Ao lado do centro comercial, Katinka espera pelo autocarro ao lado da mãe para regressarem a casa. Também fez o ensino secundário em Székesfehérvár e, aos 20 anos, vai votar pela primeira vez no domingo e quer motivos para celebrar. Mas tem algumas reservas. “Depois de tantas desilusões, é muito difícil acreditar que pode haver mudanças significativas”. A mãe, Kati, — Katinka é diminutivo de Kati, e mãe e filha têm o mesmo nome — diz trabalhar numa fábrica, mas é a situação da filha que mais a preocupa: depois de ter concluído o secundário na área de economia e gestão, sem encontrar trabalho na área, começou a trabalhar num supermercado.

Nem as isenções fiscais para jovens a ajudam a ganhar um salário digno e, por isso, Kati também vai votar no Tisza, revela. “Precisamos de uma mudança, isto não é sustentável. Mas estamos esperançosas”, diz, levantando o braço para tocar no ombro da filha, bastante mais alta, que sorri em resposta. Antes de correr para apanhar o autocarro, Katinka revela outro sonho: quer estudar na universidade.

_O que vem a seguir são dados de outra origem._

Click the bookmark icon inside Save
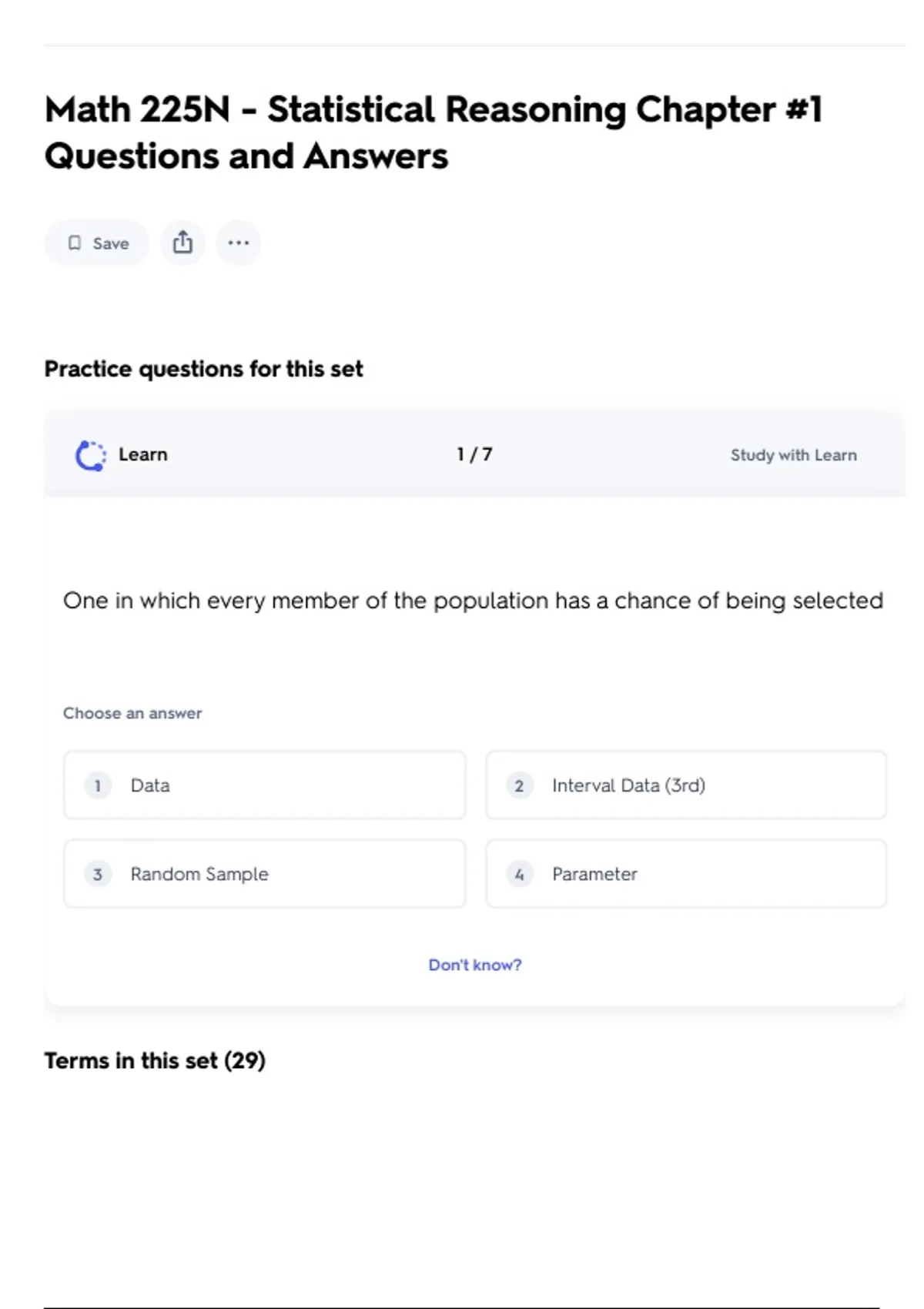This screenshot has height=1309, width=924. 75,243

A tendência para os mais novos votarem no Tisza é confirmada horas mais tarde, no evento do Fidesz, por Bulcsú, o jovem do boné azul com as palavras “Make Europe Great Again” que foi com a mãe até Székesfehérvár. “Eu não estou de acordo com a maior parte das pessoas na minha escola e fico muito triste com isso. Eles preferem o Petér Magyar nestas eleições e vão votar nele”, diz, sem se arriscar a fazer previsões. Mas as fricções de que algumas gerações mais velhas se queixam não se reflete nas suas amizades. “Temos muito debates, muitos debates bons, mas nenhum de nós está a espalhar ódio”, garante. Em cima do palco, Orbán garante o mesmo: o Fidesz é o partido da paz, da união, da cooperação e não do ódio. O público aplaude mais uma vez.